[Records drawn from a data source]
* * * * * * *

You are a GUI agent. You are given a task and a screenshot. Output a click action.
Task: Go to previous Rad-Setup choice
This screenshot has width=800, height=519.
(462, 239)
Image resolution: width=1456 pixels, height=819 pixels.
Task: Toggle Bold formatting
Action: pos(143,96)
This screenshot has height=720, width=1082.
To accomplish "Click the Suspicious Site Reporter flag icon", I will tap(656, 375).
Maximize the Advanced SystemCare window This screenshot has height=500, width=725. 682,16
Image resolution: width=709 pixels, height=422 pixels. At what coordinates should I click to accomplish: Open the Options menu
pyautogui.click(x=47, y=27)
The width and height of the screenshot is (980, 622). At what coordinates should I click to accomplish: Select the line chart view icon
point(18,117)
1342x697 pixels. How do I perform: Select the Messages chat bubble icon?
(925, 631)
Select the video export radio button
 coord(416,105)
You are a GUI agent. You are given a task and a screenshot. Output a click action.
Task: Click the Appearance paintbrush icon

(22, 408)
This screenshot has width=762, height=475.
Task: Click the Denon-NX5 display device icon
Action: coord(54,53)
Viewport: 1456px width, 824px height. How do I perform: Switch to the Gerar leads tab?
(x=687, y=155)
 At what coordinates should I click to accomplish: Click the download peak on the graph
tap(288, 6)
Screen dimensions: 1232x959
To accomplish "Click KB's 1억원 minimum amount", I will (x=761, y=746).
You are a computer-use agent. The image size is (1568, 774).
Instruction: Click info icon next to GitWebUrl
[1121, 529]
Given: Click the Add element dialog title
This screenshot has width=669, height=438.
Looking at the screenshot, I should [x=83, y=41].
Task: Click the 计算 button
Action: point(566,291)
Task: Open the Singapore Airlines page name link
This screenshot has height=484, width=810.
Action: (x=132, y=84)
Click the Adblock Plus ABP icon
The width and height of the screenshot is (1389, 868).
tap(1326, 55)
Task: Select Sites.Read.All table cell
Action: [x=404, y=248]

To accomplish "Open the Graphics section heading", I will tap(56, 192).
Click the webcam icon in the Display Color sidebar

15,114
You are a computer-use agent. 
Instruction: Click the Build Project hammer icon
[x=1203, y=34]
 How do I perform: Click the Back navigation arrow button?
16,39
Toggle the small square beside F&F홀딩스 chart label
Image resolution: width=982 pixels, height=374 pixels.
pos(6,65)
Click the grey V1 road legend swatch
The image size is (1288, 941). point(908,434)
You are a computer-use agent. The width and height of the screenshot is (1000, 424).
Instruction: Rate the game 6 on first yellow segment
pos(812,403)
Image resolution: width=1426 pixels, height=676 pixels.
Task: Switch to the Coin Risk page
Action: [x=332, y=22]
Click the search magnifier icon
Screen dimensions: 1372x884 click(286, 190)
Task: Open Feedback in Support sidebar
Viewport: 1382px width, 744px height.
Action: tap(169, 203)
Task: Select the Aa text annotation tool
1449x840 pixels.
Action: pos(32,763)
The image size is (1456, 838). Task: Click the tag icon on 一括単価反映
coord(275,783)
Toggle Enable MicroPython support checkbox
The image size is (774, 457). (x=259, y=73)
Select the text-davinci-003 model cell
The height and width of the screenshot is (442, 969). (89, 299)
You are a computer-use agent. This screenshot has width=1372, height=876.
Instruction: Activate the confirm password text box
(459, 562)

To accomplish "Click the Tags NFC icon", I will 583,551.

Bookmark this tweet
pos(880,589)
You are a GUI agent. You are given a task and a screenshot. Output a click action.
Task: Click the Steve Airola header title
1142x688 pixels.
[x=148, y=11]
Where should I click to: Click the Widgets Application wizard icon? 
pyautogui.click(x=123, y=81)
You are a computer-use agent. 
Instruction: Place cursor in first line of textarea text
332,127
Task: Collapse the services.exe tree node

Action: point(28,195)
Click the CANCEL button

* * * * * * *

EXERCISE DESCRIPTION — Extract every line of the entries above and reproduce each one verbatim, keeping the original order.

RESULT FOR THIS EXERCISE —
You are a GUI agent. You are given a task and a screenshot. Output a click action.
Task: Go to previous Rad-Setup choice
This screenshot has width=800, height=519.
(462, 239)
Image resolution: width=1456 pixels, height=819 pixels.
Task: Toggle Bold formatting
Action: pos(143,96)
This screenshot has height=720, width=1082.
To accomplish "Click the Suspicious Site Reporter flag icon", I will tap(656, 375).
Maximize the Advanced SystemCare window This screenshot has height=500, width=725. 682,16
Image resolution: width=709 pixels, height=422 pixels. At what coordinates should I click to accomplish: Open the Options menu
pyautogui.click(x=47, y=27)
The width and height of the screenshot is (980, 622). At what coordinates should I click to accomplish: Select the line chart view icon
point(18,117)
1342x697 pixels. How do I perform: Select the Messages chat bubble icon?
(925, 631)
Select the video export radio button
 coord(416,105)
You are a GUI agent. You are given a task and a screenshot. Output a click action.
Task: Click the Appearance paintbrush icon

(22, 408)
This screenshot has width=762, height=475.
Task: Click the Denon-NX5 display device icon
Action: coord(54,53)
Viewport: 1456px width, 824px height. How do I perform: Switch to the Gerar leads tab?
(x=687, y=155)
 At what coordinates should I click to accomplish: Click the download peak on the graph
tap(288, 6)
Screen dimensions: 1232x959
To accomplish "Click KB's 1억원 minimum amount", I will (x=761, y=746).
You are a computer-use agent. The image size is (1568, 774).
Instruction: Click info icon next to GitWebUrl
[1121, 529]
Given: Click the Add element dialog title
This screenshot has width=669, height=438.
Looking at the screenshot, I should [x=83, y=41].
Task: Click the 计算 button
Action: point(566,291)
Task: Open the Singapore Airlines page name link
This screenshot has height=484, width=810.
Action: (x=132, y=84)
Click the Adblock Plus ABP icon
The width and height of the screenshot is (1389, 868).
tap(1326, 55)
Task: Select Sites.Read.All table cell
Action: [x=404, y=248]

To accomplish "Open the Graphics section heading", I will tap(56, 192).
Click the webcam icon in the Display Color sidebar

15,114
You are a computer-use agent. 
Instruction: Click the Build Project hammer icon
[x=1203, y=34]
 How do I perform: Click the Back navigation arrow button?
16,39
Toggle the small square beside F&F홀딩스 chart label
Image resolution: width=982 pixels, height=374 pixels.
pos(6,65)
Click the grey V1 road legend swatch
The image size is (1288, 941). point(908,434)
You are a computer-use agent. The width and height of the screenshot is (1000, 424).
Instruction: Rate the game 6 on first yellow segment
pos(812,403)
Image resolution: width=1426 pixels, height=676 pixels.
Task: Switch to the Coin Risk page
Action: [x=332, y=22]
Click the search magnifier icon
Screen dimensions: 1372x884 click(286, 190)
Task: Open Feedback in Support sidebar
Viewport: 1382px width, 744px height.
Action: tap(169, 203)
Task: Select the Aa text annotation tool
1449x840 pixels.
Action: pos(32,763)
The image size is (1456, 838). Task: Click the tag icon on 一括単価反映
coord(275,783)
Toggle Enable MicroPython support checkbox
The image size is (774, 457). (x=259, y=73)
Select the text-davinci-003 model cell
The height and width of the screenshot is (442, 969). (89, 299)
You are a computer-use agent. This screenshot has width=1372, height=876.
Instruction: Activate the confirm password text box
(459, 562)

To accomplish "Click the Tags NFC icon", I will 583,551.

Bookmark this tweet
pos(880,589)
You are a GUI agent. You are given a task and a screenshot. Output a click action.
Task: Click the Steve Airola header title
1142x688 pixels.
[x=148, y=11]
Where should I click to: Click the Widgets Application wizard icon? 
pyautogui.click(x=123, y=81)
You are a computer-use agent. 
Instruction: Place cursor in first line of textarea text
332,127
Task: Collapse the services.exe tree node

Action: point(28,195)
Click the CANCEL button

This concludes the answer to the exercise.